Last fall, Swedish investigators opened a probe into the company after local television journalists aired allegations of improper payments in exchange for 3G mobile network licenses in the Central Asian country. The report on Swedish state broadcaster SVT claimed TeliaSonera had paid its Uzbek partner, Takilant, the equivalent of 2.2 billion Swedish kroner ($349 million at today’s rates, less at the time) that were not properly reflected in public records. The principal figure at Takilant, described by SVT as a one-woman company registered in Gibraltar, is believed to be an associate of Gulnara Karimova, the socialite daughter of Uzbek President Islam Karimov.

Both TeliaSonera and the Uzbek license-issuing agency have denied wrongdoing; Karimova has not commented publicly on the allegations.

The audit, carried out by Swedish law firm Mannheimer Swartling, did not confirm or deny wrongdoing by TeliaSonera, but criticized the company for its acquisition. In particular, the audit "directs serious criticism at TeliaSonera for shortcomings in the investment process and concludes that not enough effort was made to investigate either the local partner in Uzbekistan or how the local partner could hold the rights which were later transferred," according to a statement by the TeliaSonera board of directors.

"Mannheimer Swartling says that the internal controls were not sufficient to ensure that it did not risk becoming involved in any unethical business, and that thereby the company’s internal ethical guidelines were not followed completely," the board said.

Nyberg said in a statement on the company's website: "Even if this transaction was legal, we should not have gone ahead without learning more about the identity of our counterparty. This is something I regret."

TeliaSonara, now the fifth-largest telecoms company in Europe, was formed in 2002 by a merger of Finnish and Swedish mobile operators Sonera and Telia. The company, based in Stockholm, has a presence on the Baltic, Eurasian, north European, Spanish and Turkish markets.

Other foreign telecoms majors have also experienced difficulties in Uzbekistan, ranked 170th of 176 countries in Transparency International’s 2012 Corruption Perceptions Index.
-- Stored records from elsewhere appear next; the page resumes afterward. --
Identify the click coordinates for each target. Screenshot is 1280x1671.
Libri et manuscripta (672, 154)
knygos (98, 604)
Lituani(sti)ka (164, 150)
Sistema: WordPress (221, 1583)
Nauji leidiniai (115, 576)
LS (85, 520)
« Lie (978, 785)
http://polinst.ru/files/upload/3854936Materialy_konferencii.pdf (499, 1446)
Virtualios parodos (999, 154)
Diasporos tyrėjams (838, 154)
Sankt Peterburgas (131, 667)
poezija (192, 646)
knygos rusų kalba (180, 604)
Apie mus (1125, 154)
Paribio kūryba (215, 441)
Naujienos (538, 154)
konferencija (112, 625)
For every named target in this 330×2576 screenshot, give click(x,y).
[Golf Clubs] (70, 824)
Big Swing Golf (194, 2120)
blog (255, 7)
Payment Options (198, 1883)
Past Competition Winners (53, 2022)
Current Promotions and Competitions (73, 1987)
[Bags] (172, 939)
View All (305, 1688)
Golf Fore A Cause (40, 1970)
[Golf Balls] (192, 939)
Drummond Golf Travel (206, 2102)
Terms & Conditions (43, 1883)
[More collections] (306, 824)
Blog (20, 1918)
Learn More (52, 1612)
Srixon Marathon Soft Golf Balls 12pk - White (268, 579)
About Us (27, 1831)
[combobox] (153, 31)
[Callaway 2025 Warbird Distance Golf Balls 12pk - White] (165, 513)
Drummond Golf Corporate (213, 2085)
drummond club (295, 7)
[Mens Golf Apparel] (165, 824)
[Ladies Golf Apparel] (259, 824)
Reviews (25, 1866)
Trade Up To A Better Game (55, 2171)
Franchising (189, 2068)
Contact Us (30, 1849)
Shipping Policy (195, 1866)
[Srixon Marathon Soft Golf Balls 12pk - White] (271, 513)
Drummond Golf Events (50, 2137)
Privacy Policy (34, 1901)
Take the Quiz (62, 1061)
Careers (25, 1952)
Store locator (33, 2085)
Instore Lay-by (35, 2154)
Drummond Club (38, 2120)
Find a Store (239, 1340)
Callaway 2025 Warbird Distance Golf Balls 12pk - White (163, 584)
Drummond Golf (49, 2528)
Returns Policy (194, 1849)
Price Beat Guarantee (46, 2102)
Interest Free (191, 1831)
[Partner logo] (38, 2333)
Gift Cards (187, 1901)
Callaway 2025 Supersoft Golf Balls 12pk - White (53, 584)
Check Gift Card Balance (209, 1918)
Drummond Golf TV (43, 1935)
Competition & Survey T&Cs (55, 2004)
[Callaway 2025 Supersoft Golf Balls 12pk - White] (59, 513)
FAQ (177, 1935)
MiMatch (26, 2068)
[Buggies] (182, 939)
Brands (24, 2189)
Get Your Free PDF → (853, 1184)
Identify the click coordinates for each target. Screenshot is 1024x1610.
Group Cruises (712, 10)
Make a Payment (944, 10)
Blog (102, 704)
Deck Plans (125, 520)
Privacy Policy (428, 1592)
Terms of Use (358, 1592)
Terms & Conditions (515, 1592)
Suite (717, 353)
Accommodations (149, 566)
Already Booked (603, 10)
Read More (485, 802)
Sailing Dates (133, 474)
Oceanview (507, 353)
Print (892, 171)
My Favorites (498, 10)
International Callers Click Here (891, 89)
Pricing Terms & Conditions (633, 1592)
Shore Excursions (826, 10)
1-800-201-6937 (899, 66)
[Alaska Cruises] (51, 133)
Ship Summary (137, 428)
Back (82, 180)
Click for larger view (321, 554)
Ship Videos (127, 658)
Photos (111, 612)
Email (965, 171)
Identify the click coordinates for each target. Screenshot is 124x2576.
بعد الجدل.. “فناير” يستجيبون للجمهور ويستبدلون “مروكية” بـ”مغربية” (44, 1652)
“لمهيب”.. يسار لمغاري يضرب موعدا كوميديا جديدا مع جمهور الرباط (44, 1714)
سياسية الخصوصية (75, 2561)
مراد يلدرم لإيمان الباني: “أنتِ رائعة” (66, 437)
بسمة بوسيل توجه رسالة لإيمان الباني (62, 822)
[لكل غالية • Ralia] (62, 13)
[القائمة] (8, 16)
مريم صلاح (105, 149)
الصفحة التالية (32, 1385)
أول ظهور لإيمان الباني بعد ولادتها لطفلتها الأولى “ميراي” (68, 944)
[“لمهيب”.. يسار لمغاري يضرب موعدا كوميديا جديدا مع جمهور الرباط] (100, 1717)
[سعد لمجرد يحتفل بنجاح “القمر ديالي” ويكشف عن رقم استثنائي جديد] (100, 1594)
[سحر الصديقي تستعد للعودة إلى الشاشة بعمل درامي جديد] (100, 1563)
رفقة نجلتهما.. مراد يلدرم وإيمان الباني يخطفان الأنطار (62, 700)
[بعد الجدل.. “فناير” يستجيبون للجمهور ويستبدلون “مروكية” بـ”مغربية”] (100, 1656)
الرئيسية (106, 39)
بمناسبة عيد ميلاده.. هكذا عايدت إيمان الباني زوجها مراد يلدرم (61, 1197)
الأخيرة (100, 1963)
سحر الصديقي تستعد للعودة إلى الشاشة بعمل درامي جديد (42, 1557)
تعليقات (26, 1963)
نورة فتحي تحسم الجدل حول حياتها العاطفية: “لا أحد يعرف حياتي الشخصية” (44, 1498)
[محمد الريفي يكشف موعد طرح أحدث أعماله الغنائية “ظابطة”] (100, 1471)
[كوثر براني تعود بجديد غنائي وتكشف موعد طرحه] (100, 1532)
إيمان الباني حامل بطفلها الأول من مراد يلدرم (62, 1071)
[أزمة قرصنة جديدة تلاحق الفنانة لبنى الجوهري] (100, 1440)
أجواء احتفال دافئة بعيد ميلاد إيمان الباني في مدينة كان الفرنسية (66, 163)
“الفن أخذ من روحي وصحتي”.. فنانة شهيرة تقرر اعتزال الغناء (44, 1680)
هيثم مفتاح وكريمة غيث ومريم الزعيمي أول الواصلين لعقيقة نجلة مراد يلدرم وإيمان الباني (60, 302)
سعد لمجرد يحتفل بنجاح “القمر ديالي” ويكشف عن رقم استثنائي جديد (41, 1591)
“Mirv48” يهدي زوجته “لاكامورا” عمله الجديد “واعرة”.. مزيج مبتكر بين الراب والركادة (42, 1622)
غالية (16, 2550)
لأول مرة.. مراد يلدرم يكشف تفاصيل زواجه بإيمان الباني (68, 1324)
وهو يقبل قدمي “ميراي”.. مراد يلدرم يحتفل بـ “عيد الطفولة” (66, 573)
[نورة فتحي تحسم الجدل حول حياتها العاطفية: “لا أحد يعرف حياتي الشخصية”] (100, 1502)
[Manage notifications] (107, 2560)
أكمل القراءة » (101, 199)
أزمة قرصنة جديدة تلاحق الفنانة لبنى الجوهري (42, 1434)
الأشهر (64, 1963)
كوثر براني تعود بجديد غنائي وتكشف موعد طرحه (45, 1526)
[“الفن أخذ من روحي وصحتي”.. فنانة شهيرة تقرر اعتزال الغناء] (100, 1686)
Last summer, the national Communications and Information Technology Agency suspended the licenses of the largest local operator, Uzdunrobit, a daughter company of Russian telecoms giant MTS, for what it said where “repeated and systematic gross violations, and also for failure to comply with the regulator’s directions.”

MTS denied those allegations and described the action as "an unwarranted attack on its subsidiary in Uzbekistan."